*TASK*:
Whatever the records hold, copy it exactly and completely.

[Saved data entries]
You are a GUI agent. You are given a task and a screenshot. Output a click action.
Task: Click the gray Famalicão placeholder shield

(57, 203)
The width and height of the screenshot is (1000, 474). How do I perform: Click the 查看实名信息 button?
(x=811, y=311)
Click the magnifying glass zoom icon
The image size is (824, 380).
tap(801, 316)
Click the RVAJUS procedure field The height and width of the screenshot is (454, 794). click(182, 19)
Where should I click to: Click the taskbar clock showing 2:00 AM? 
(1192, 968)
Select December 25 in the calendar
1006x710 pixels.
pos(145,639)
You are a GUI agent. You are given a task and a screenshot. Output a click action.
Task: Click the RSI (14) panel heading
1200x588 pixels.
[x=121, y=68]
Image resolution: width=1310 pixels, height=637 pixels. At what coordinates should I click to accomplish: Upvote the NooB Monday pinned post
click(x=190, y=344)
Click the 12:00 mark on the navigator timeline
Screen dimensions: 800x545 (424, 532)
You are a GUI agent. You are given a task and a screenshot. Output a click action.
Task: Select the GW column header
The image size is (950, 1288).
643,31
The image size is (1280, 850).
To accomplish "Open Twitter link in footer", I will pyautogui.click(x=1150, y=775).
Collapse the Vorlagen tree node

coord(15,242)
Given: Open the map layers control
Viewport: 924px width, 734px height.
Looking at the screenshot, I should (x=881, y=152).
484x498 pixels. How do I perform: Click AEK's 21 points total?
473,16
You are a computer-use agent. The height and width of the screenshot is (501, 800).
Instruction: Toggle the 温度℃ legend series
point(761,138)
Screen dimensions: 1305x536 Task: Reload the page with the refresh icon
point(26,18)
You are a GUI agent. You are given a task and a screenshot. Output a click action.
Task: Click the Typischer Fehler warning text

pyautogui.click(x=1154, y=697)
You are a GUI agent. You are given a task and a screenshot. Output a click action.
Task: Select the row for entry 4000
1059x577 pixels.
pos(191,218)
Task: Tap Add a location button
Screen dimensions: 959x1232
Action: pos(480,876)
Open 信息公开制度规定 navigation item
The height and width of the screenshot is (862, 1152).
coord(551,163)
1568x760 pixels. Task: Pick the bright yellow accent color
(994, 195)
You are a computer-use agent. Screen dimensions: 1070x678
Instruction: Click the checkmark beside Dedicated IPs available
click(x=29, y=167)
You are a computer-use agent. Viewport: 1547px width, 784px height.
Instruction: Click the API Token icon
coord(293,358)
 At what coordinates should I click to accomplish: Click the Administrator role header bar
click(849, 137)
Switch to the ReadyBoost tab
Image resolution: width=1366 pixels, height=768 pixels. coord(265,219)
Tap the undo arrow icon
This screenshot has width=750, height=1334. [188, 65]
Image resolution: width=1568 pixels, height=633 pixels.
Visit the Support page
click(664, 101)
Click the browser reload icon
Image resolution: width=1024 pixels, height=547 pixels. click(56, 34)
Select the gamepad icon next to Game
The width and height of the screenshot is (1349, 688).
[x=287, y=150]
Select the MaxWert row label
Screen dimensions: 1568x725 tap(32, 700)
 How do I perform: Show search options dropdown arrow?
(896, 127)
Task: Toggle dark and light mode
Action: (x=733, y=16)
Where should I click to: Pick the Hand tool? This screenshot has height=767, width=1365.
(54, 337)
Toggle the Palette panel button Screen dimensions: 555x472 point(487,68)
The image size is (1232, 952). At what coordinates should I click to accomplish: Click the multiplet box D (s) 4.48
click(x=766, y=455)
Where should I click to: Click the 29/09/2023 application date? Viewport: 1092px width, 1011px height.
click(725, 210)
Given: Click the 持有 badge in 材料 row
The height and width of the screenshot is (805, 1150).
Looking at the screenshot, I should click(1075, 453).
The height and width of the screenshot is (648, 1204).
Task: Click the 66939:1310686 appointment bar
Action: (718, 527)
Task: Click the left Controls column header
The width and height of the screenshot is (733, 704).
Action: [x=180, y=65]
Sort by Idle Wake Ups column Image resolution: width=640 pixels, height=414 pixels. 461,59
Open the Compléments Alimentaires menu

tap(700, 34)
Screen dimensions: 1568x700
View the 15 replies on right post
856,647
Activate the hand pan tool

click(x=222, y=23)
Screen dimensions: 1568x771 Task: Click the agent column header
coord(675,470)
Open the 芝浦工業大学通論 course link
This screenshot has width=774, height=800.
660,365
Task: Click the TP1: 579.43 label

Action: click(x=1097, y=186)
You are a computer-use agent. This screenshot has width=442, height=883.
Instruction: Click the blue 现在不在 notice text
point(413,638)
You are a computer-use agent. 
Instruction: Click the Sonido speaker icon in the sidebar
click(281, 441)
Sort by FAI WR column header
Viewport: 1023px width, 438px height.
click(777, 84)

*ANSWER FOR THE TASK*:
You are a GUI agent. You are given a task and a screenshot. Output a click action.
Task: Click the gray Famalicão placeholder shield

(57, 203)
The width and height of the screenshot is (1000, 474). How do I perform: Click the 查看实名信息 button?
(x=811, y=311)
Click the magnifying glass zoom icon
The image size is (824, 380).
tap(801, 316)
Click the RVAJUS procedure field The height and width of the screenshot is (454, 794). click(182, 19)
Where should I click to: Click the taskbar clock showing 2:00 AM? 
(1192, 968)
Select December 25 in the calendar
1006x710 pixels.
pos(145,639)
You are a GUI agent. You are given a task and a screenshot. Output a click action.
Task: Click the RSI (14) panel heading
1200x588 pixels.
[x=121, y=68]
Image resolution: width=1310 pixels, height=637 pixels. At what coordinates should I click to accomplish: Upvote the NooB Monday pinned post
click(x=190, y=344)
Click the 12:00 mark on the navigator timeline
Screen dimensions: 800x545 (424, 532)
You are a GUI agent. You are given a task and a screenshot. Output a click action.
Task: Select the GW column header
The image size is (950, 1288).
643,31
The image size is (1280, 850).
To accomplish "Open Twitter link in footer", I will pyautogui.click(x=1150, y=775).
Collapse the Vorlagen tree node

coord(15,242)
Given: Open the map layers control
Viewport: 924px width, 734px height.
Looking at the screenshot, I should (x=881, y=152).
484x498 pixels. How do I perform: Click AEK's 21 points total?
473,16
You are a computer-use agent. The height and width of the screenshot is (501, 800).
Instruction: Toggle the 温度℃ legend series
point(761,138)
Screen dimensions: 1305x536 Task: Reload the page with the refresh icon
point(26,18)
You are a GUI agent. You are given a task and a screenshot. Output a click action.
Task: Click the Typischer Fehler warning text

pyautogui.click(x=1154, y=697)
You are a GUI agent. You are given a task and a screenshot. Output a click action.
Task: Select the row for entry 4000
1059x577 pixels.
pos(191,218)
Task: Tap Add a location button
Screen dimensions: 959x1232
Action: pos(480,876)
Open 信息公开制度规定 navigation item
The height and width of the screenshot is (862, 1152).
coord(551,163)
1568x760 pixels. Task: Pick the bright yellow accent color
(994, 195)
You are a computer-use agent. Screen dimensions: 1070x678
Instruction: Click the checkmark beside Dedicated IPs available
click(x=29, y=167)
You are a computer-use agent. Viewport: 1547px width, 784px height.
Instruction: Click the API Token icon
coord(293,358)
 At what coordinates should I click to accomplish: Click the Administrator role header bar
click(849, 137)
Switch to the ReadyBoost tab
Image resolution: width=1366 pixels, height=768 pixels. coord(265,219)
Tap the undo arrow icon
This screenshot has width=750, height=1334. [188, 65]
Image resolution: width=1568 pixels, height=633 pixels.
Visit the Support page
click(664, 101)
Click the browser reload icon
Image resolution: width=1024 pixels, height=547 pixels. click(56, 34)
Select the gamepad icon next to Game
The width and height of the screenshot is (1349, 688).
[x=287, y=150]
Select the MaxWert row label
Screen dimensions: 1568x725 tap(32, 700)
 How do I perform: Show search options dropdown arrow?
(896, 127)
Task: Toggle dark and light mode
Action: (x=733, y=16)
Where should I click to: Pick the Hand tool? This screenshot has height=767, width=1365.
(54, 337)
Toggle the Palette panel button Screen dimensions: 555x472 point(487,68)
The image size is (1232, 952). At what coordinates should I click to accomplish: Click the multiplet box D (s) 4.48
click(x=766, y=455)
Where should I click to: Click the 29/09/2023 application date? Viewport: 1092px width, 1011px height.
click(725, 210)
Given: Click the 持有 badge in 材料 row
The height and width of the screenshot is (805, 1150).
Looking at the screenshot, I should click(1075, 453).
The height and width of the screenshot is (648, 1204).
Task: Click the 66939:1310686 appointment bar
Action: (718, 527)
Task: Click the left Controls column header
The width and height of the screenshot is (733, 704).
Action: [x=180, y=65]
Sort by Idle Wake Ups column Image resolution: width=640 pixels, height=414 pixels. 461,59
Open the Compléments Alimentaires menu

tap(700, 34)
Screen dimensions: 1568x700
View the 15 replies on right post
856,647
Activate the hand pan tool

click(x=222, y=23)
Screen dimensions: 1568x771 Task: Click the agent column header
coord(675,470)
Open the 芝浦工業大学通論 course link
This screenshot has width=774, height=800.
660,365
Task: Click the TP1: 579.43 label

Action: click(x=1097, y=186)
You are a computer-use agent. This screenshot has width=442, height=883.
Instruction: Click the blue 现在不在 notice text
point(413,638)
You are a computer-use agent. 
Instruction: Click the Sonido speaker icon in the sidebar
click(281, 441)
Sort by FAI WR column header
Viewport: 1023px width, 438px height.
click(777, 84)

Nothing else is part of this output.